Jackson is obviously in a different league, but the rules are changing. The audience is processing news more quickly now; its metabolism has speeded up. That means that masticating the same thin gruel won’t work without fresh reporting. The O.J. case actually preceded the birth of Fox News Channel and MSNBC, but that trial dominated everything because it split the country along racial lines; this one won’t, in part because of Jackson’s own skin-color manipulations. And the verdict won’t bring the country to a halt this time. The O.J. saga was riveting original programming; Jackson’s getting caught for something we assumed about him is a cringe worthy rerun–“deja eew.”
You know the story is already a cliche when the Santa Barbara D.A., Thomas Sneddon Jr., opens his remarks by talking about all the business and sales-tax receipts the reporters will bring in. Why didn’t he just go ahead and introduce his agent? Even before Jackson was booked, bail was set at $3 million. By whom? In cracking jokes and skipping the just-the-facts Joe Friday demeanor appropriate to a serious presentation of grave charges, even as he pledged to keep law-enforcement officials from trying the case on TV, Sneddon was auditioning for carnival barker: “Step right up, ladies and gentlemen! Check out the she-man who sings and dances and French-kisses 12-year-old boys!”

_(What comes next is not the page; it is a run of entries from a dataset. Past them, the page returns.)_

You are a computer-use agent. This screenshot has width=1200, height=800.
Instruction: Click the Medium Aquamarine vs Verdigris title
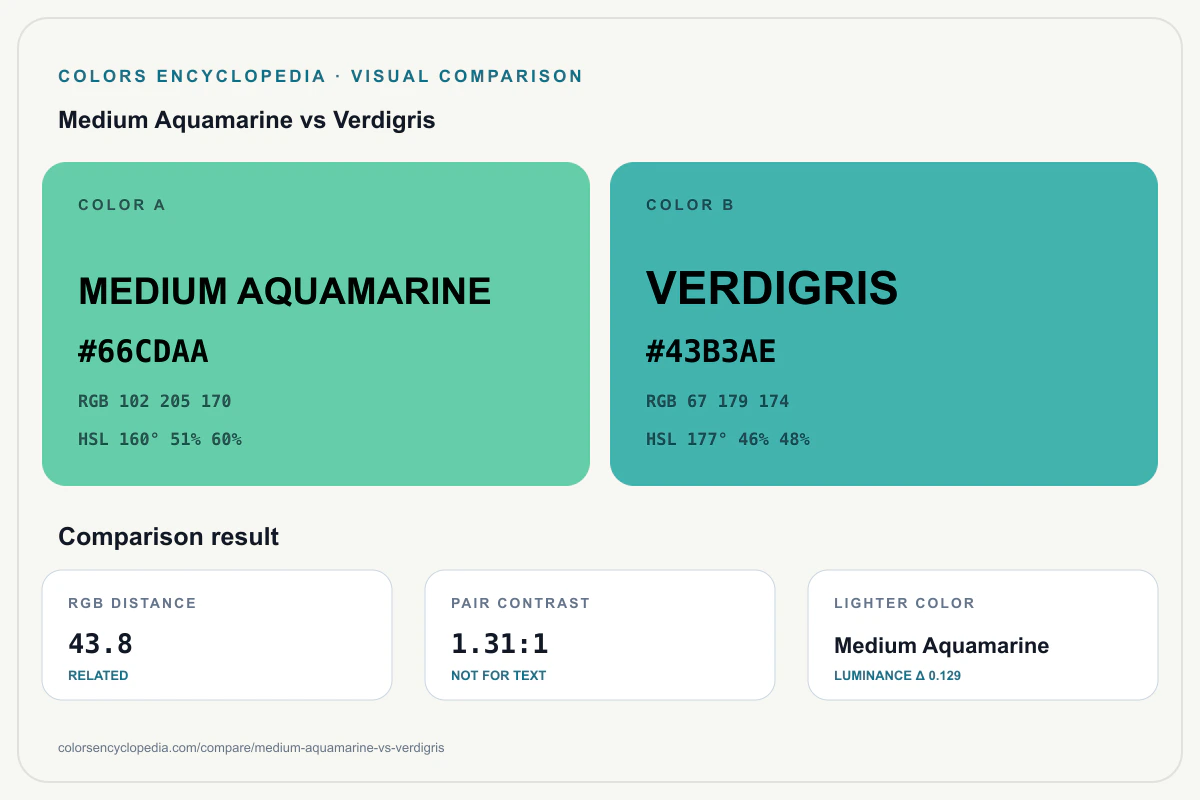247,120
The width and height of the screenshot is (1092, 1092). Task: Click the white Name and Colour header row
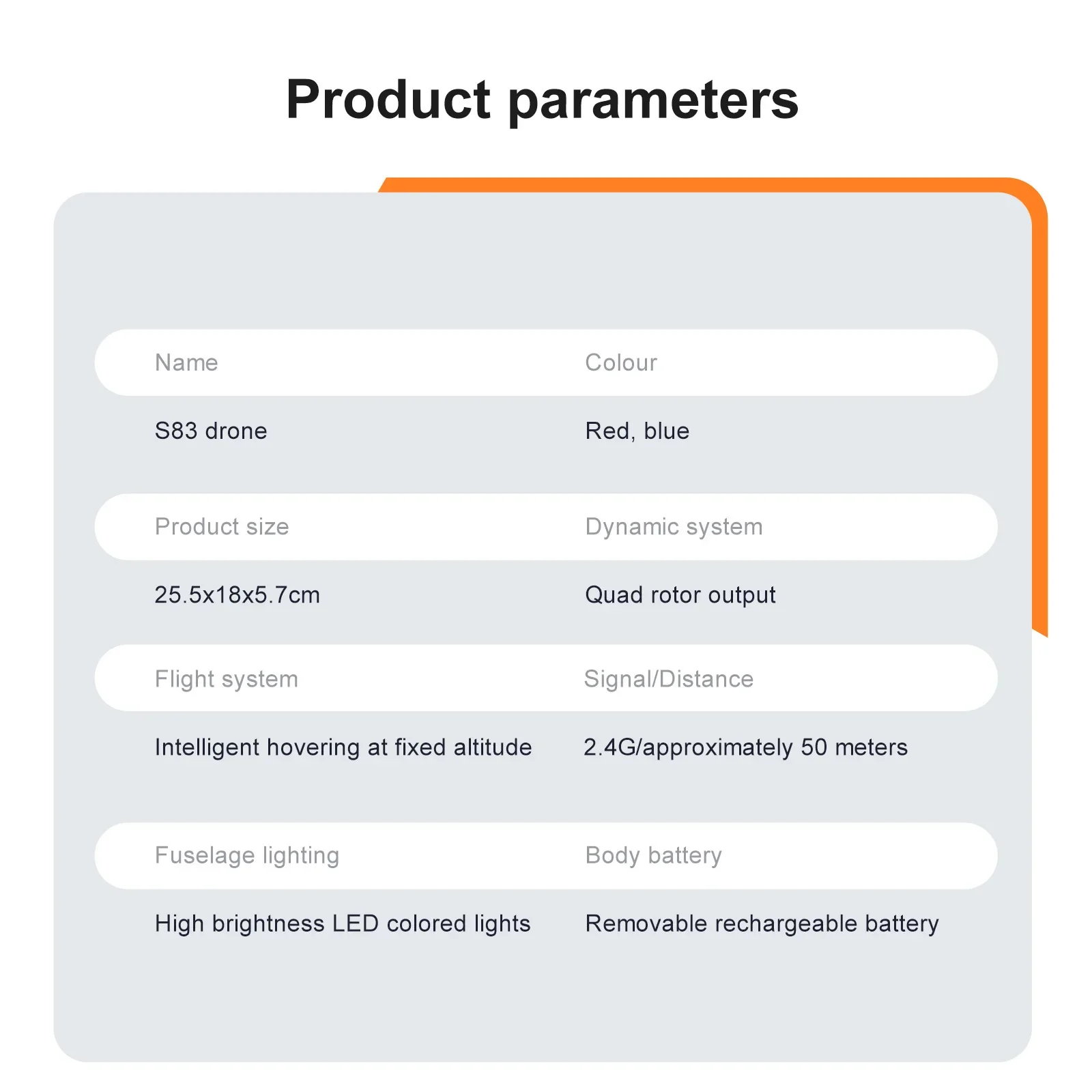coord(546,362)
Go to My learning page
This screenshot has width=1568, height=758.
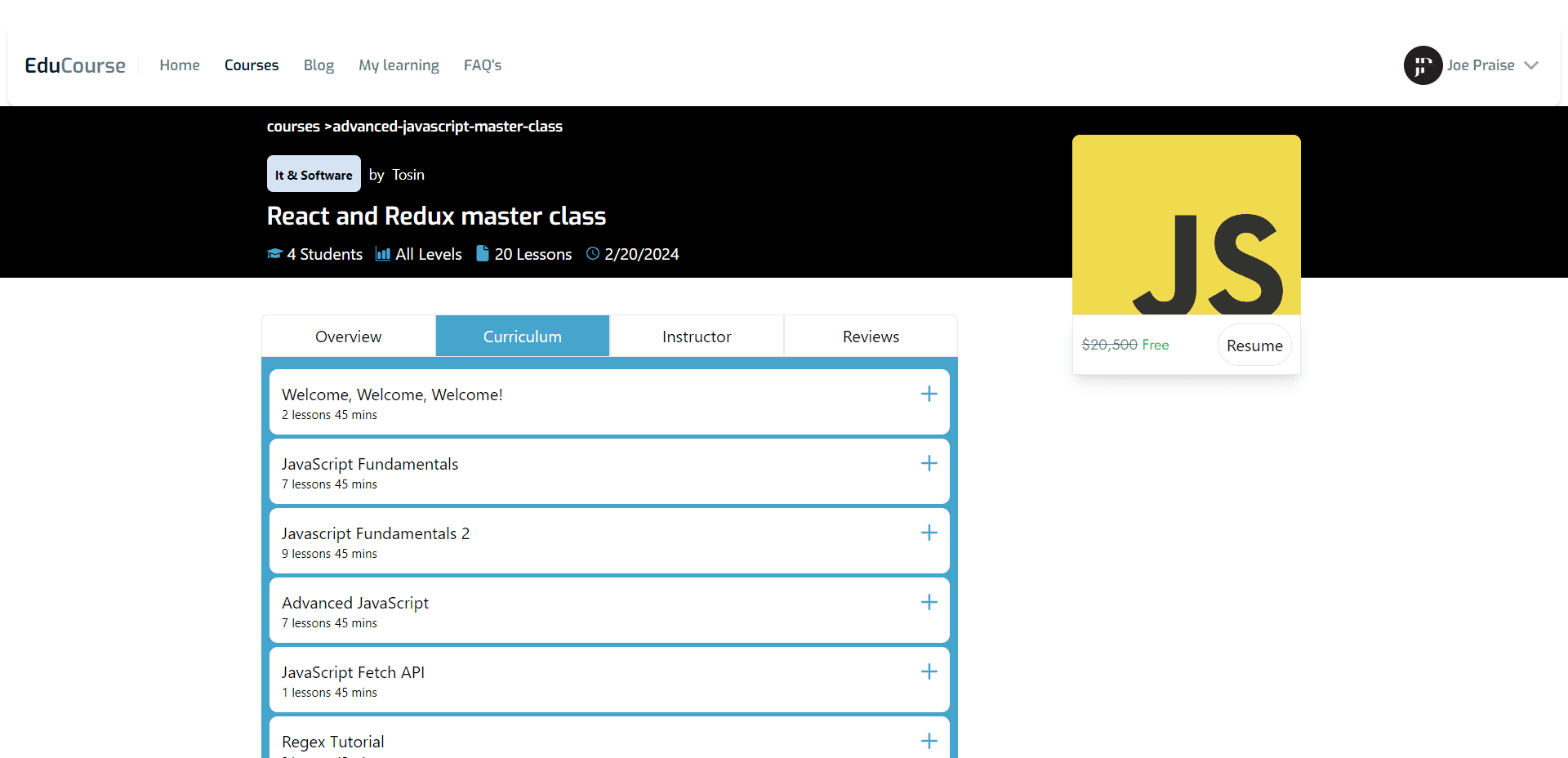coord(399,65)
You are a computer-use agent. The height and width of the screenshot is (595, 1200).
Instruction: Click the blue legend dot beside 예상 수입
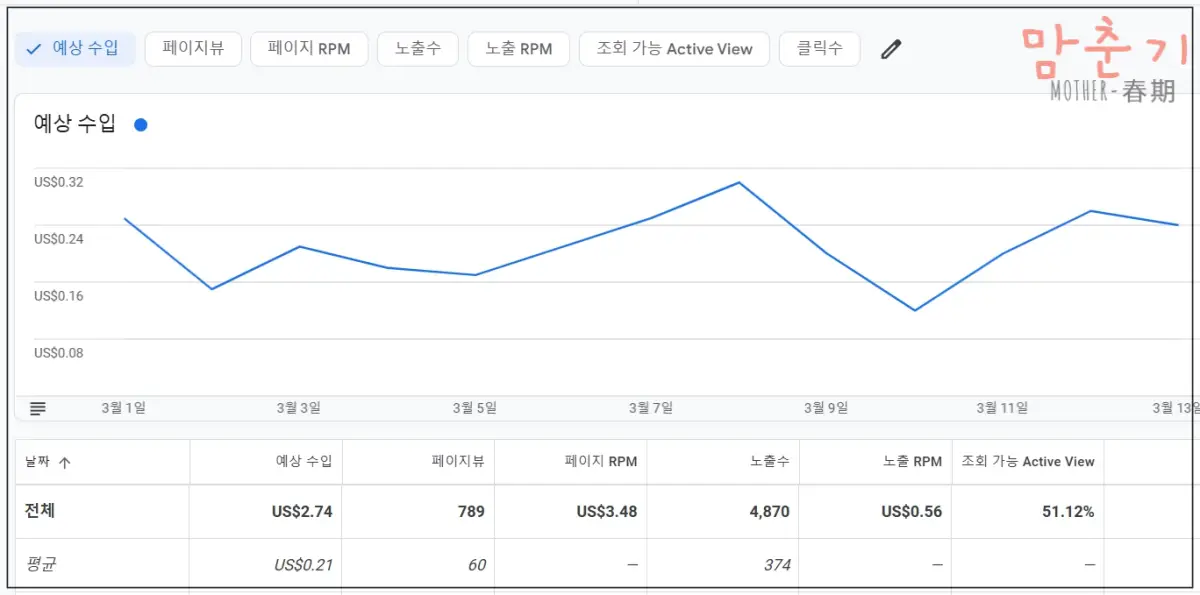140,124
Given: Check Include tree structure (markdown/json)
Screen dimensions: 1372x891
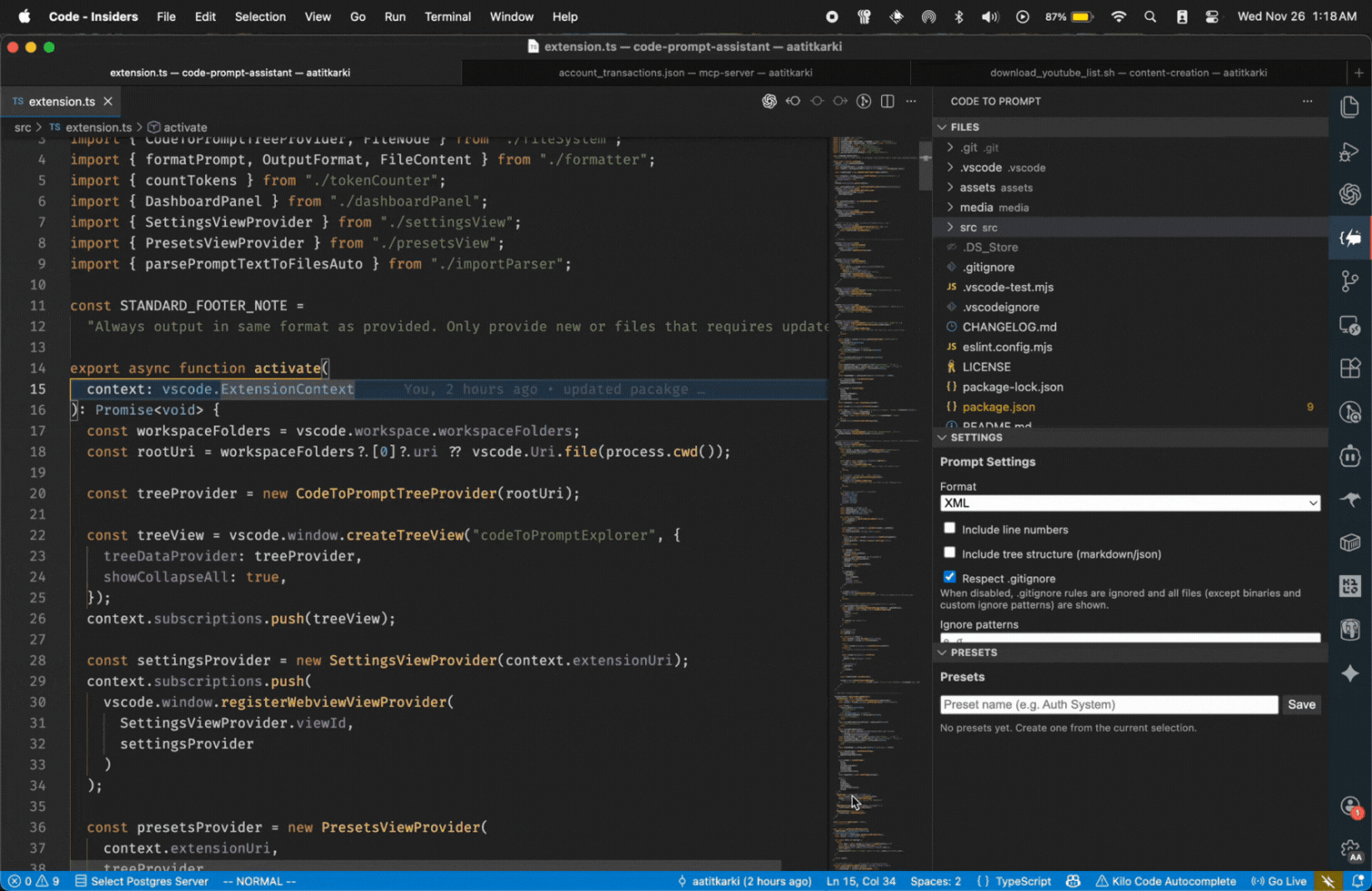Looking at the screenshot, I should pos(949,552).
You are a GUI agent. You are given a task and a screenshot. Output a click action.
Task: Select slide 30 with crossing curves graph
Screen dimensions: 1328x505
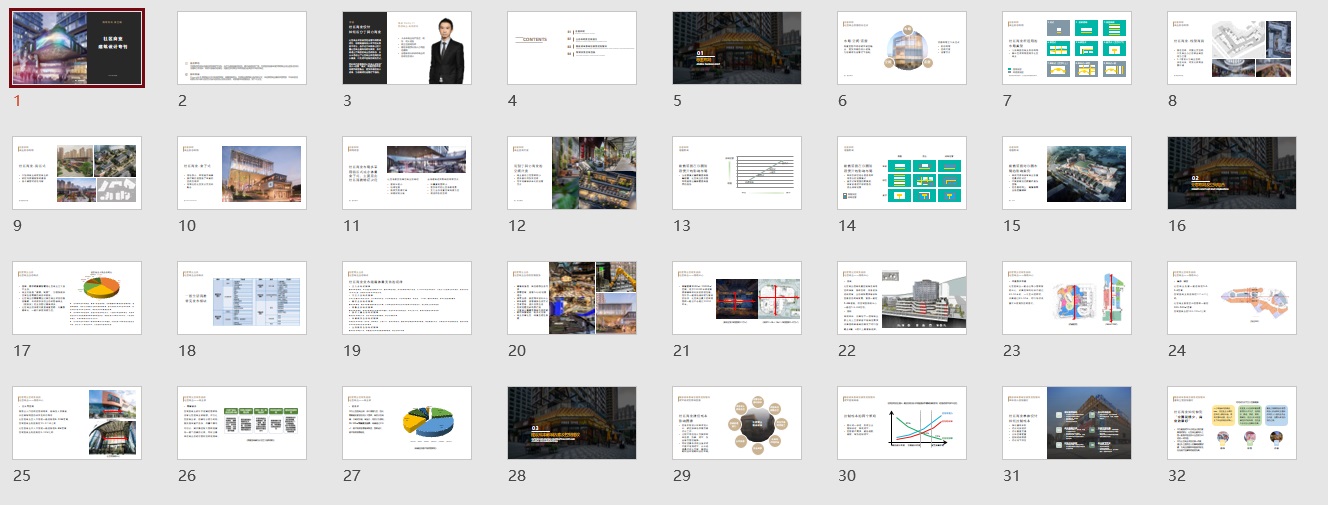click(x=902, y=423)
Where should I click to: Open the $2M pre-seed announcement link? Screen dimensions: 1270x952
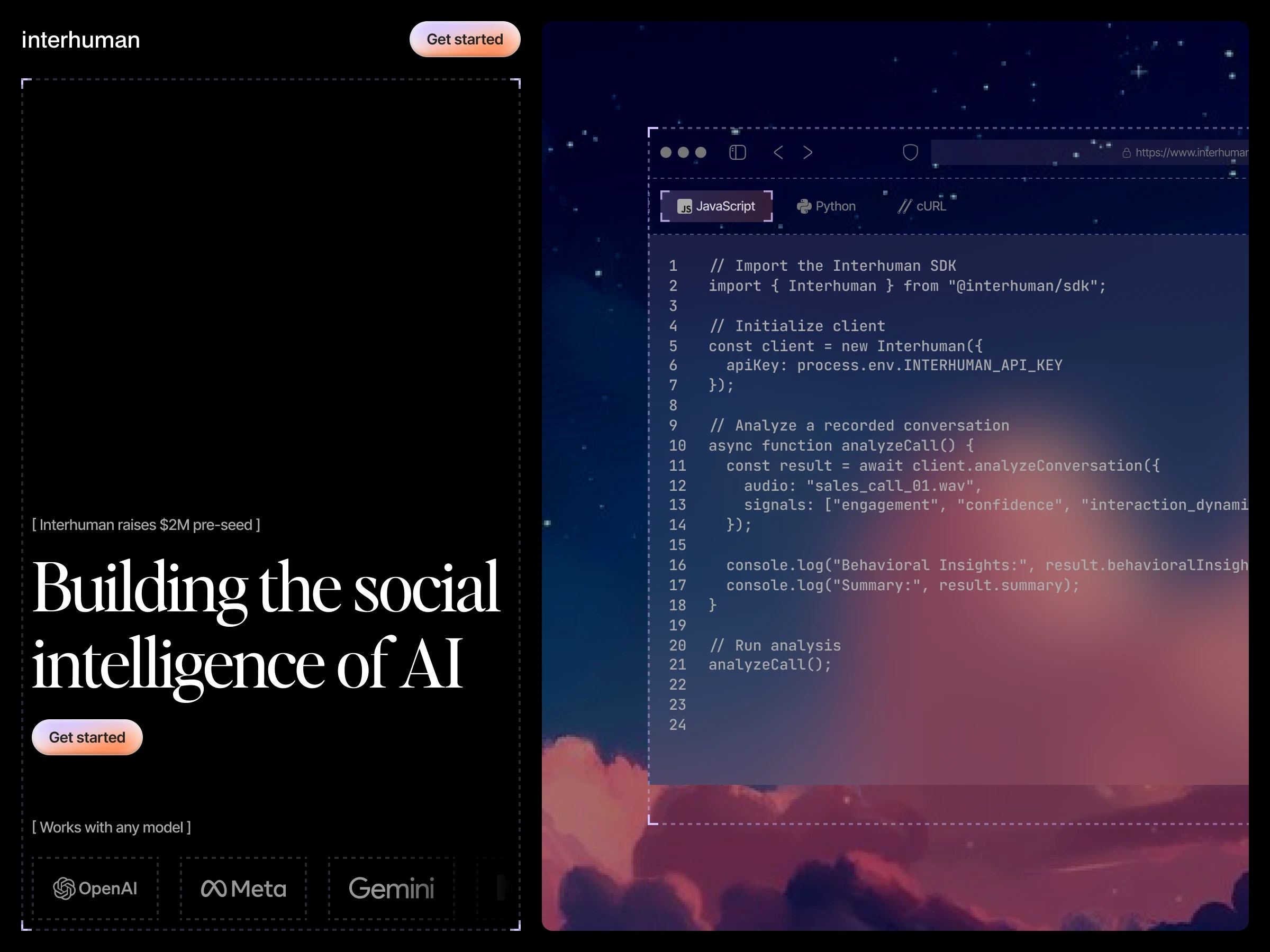point(147,525)
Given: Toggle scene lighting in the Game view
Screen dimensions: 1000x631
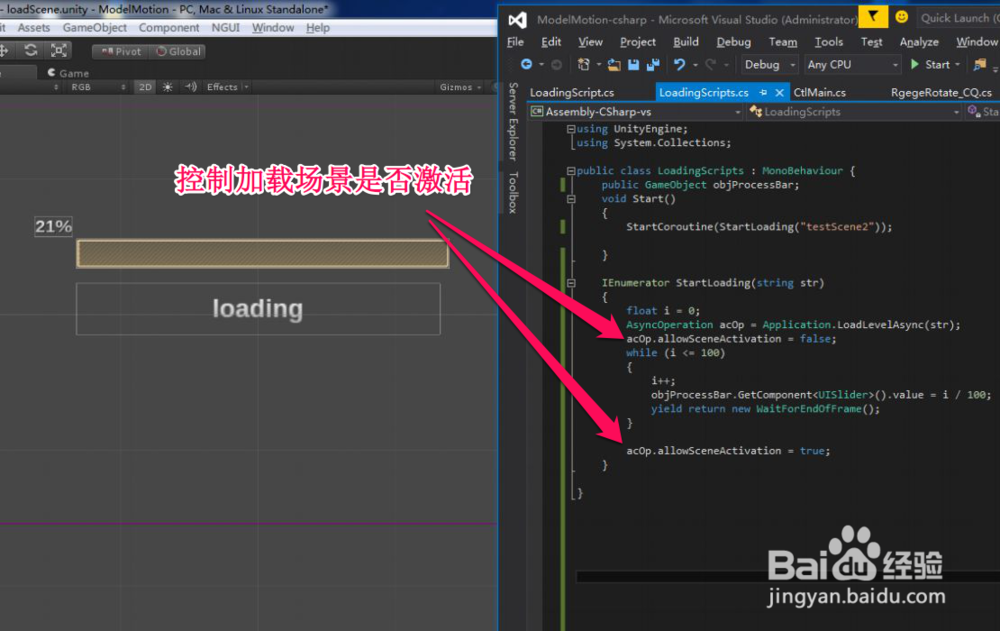Looking at the screenshot, I should pos(166,87).
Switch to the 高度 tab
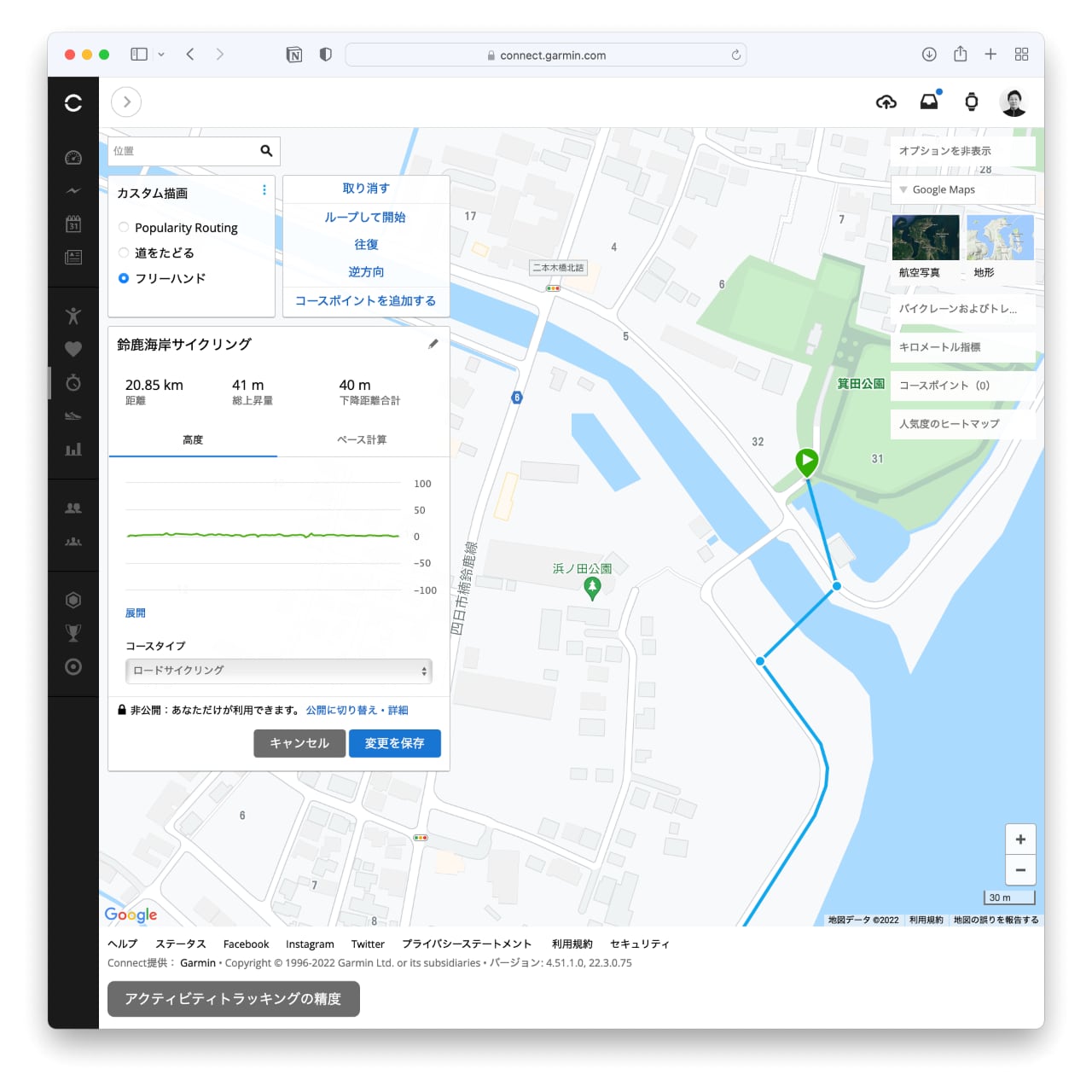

It will be hard for the media beast to avoid shifting its gaze from Baghdad to Santa Barbara. Fox isn’t so hot for politically inconvenient coverage of Iraq-war casualties anyway, while CNN and MSNBC are under relentless ratings pressure to gain ground on Fox. And there are logistical considerations. Deploying news troops to a California courthouse is easier and far less expensive than sending them into a battle zone. No one will have to worry about being shot outside the gates of Neverland. The change in emphasis will be rationalized as a welcome diversion for war-weary viewers eager for a little celebrity schadenfreude. The ever-ready justification: hey, that’s what they’re talking about around the water cooler.
But the water-cooler definition of news is looking increasingly lame in a post-September 11 world. Do journalists want to be remembered for pandering on racy stories or covering consequential ones? During the 1990s, we had the luxury to obsess over Monica Lewinsky’s dress or John Wayne Bobbitt’s penis. Sex scandals and celebrity comeuppance are the byproducts of peace. Today, they belong where they began, as entertaining sideshows, not the main event in our culture.